Retype every entry word for word. Omit the pictures.

* DATASET ENTRIES *
######
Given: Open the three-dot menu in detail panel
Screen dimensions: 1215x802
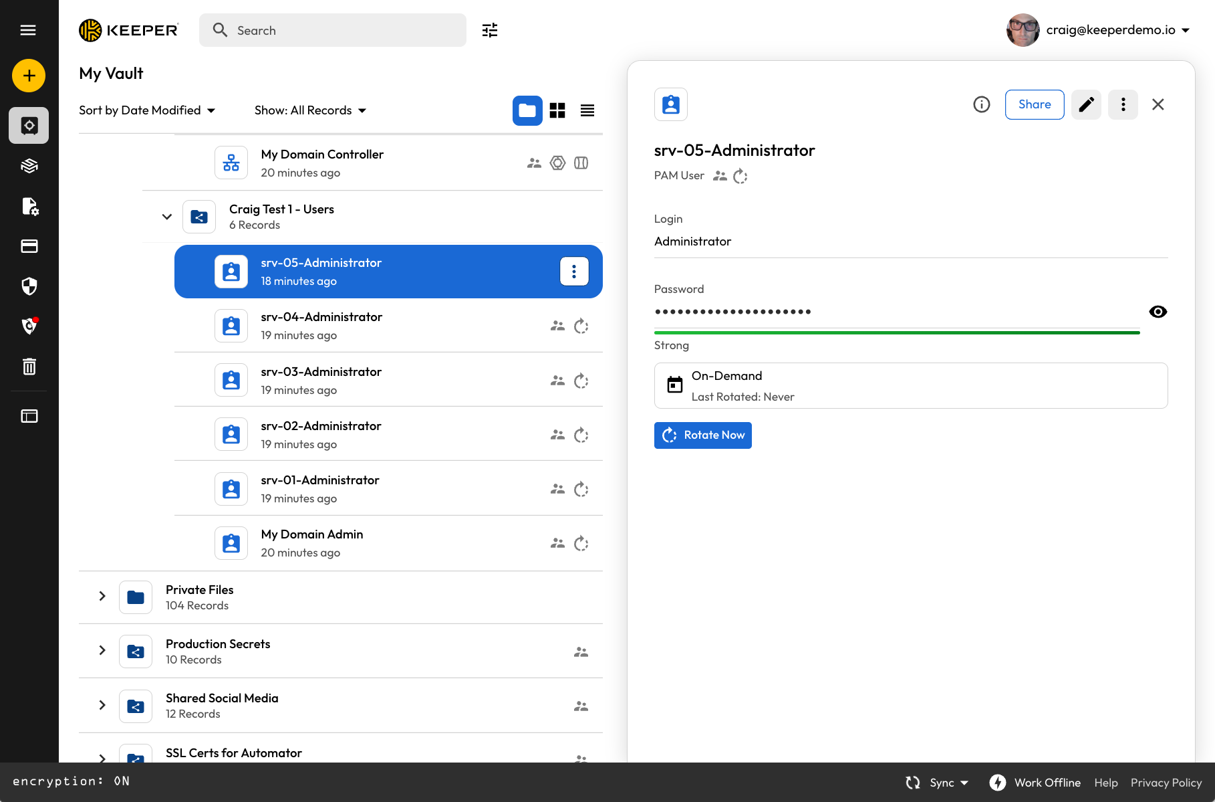Looking at the screenshot, I should 1123,104.
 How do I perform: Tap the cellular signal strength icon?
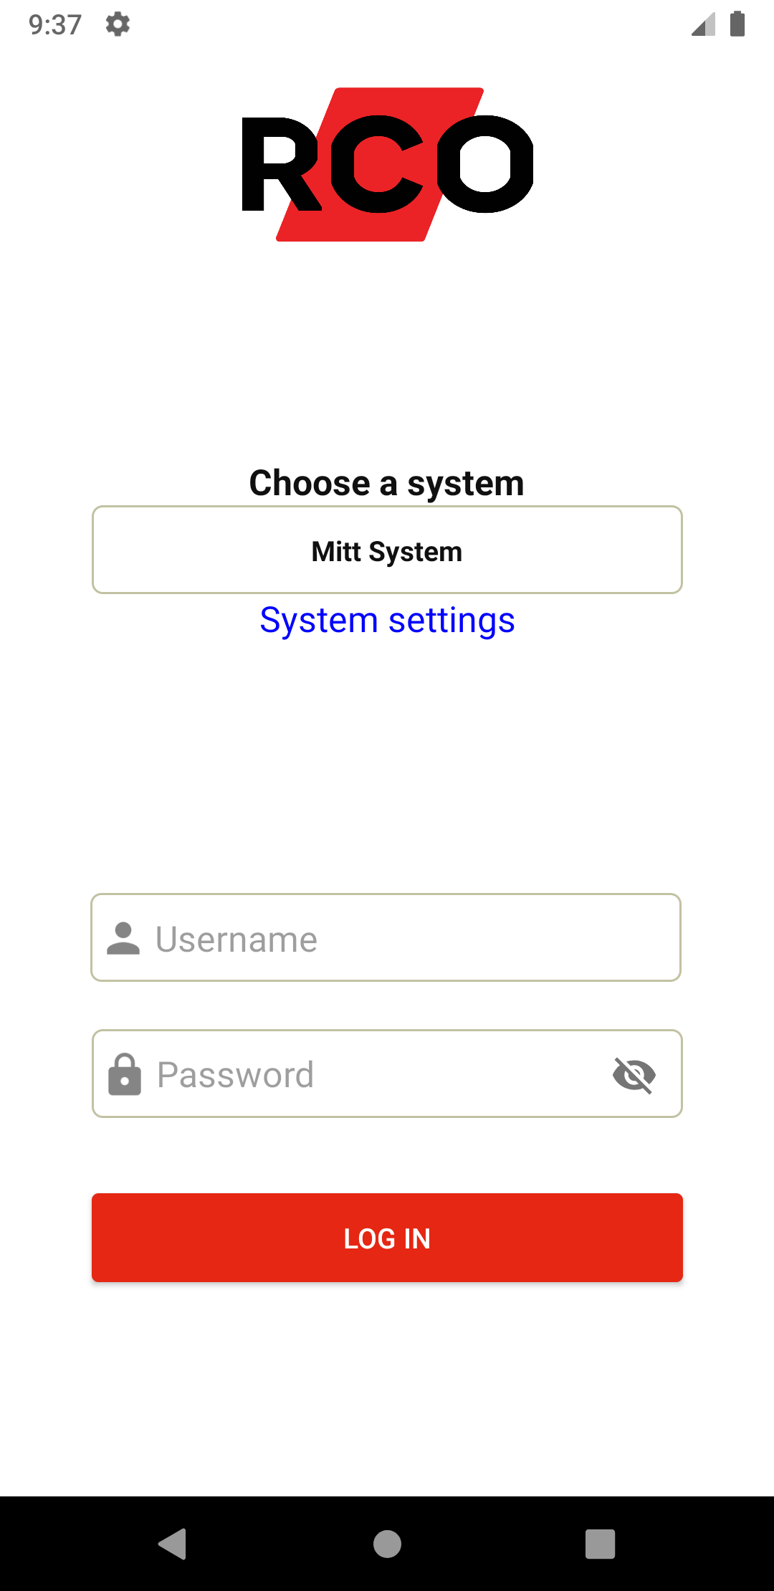tap(703, 24)
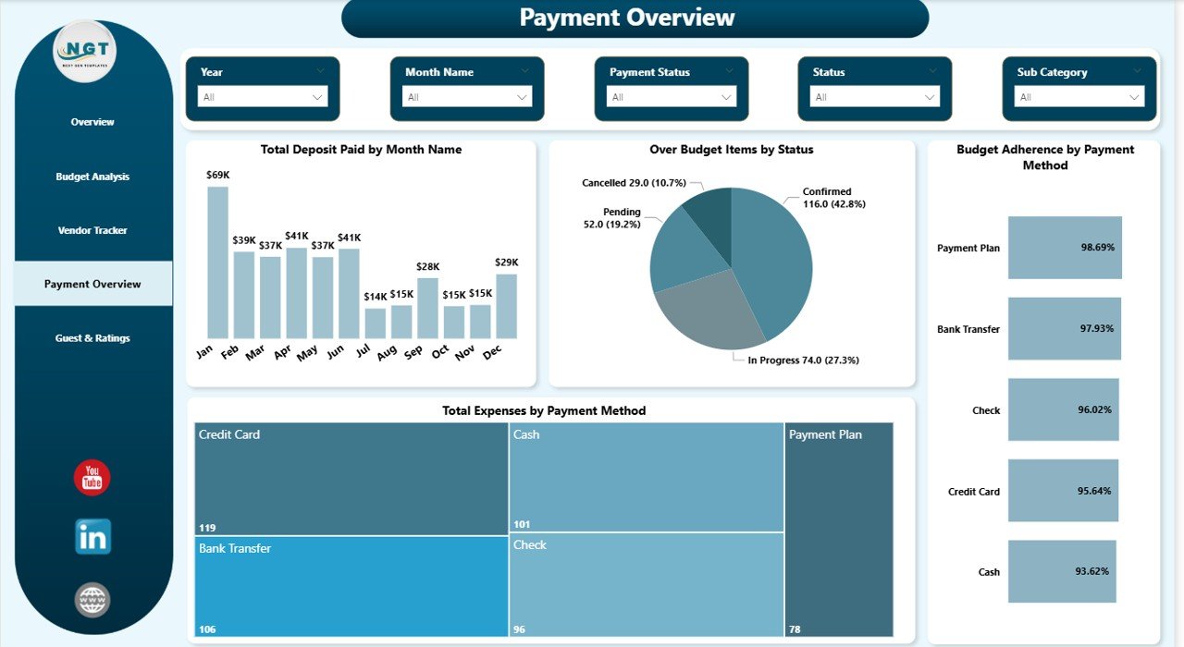Collapse the Year filter header chevron

(322, 71)
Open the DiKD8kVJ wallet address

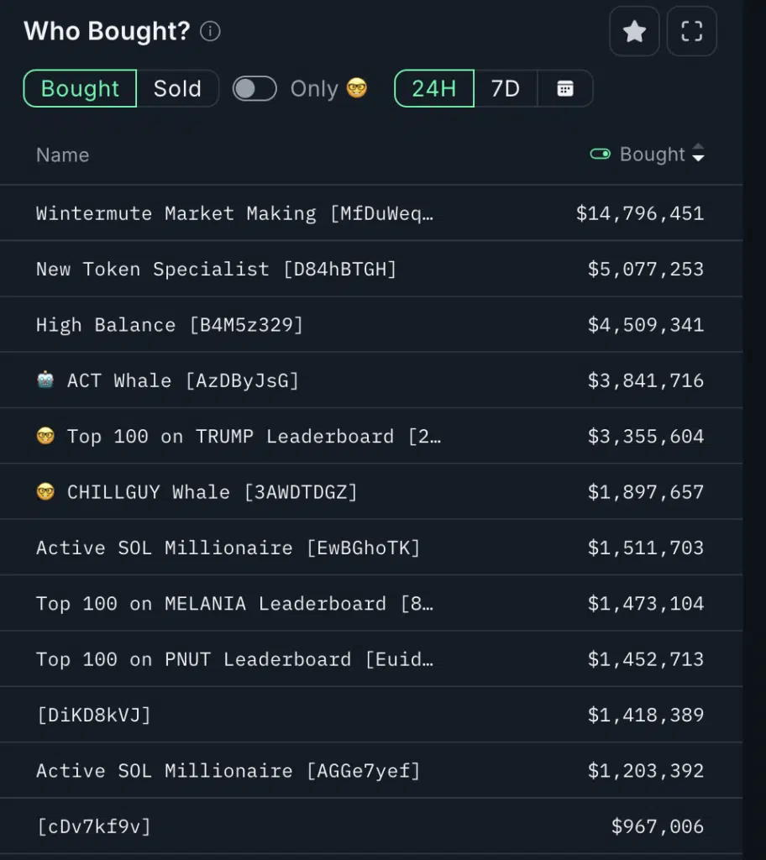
######
* TASK RESULT *
Given: Open the three-dot menu in detail panel
Screen dimensions: 1215x802
Looking at the screenshot, I should 1123,104.
 How do I perform: Tap the cellular signal strength icon?
tap(703, 24)
Collapse the Year filter header chevron

(322, 71)
Open the DiKD8kVJ wallet address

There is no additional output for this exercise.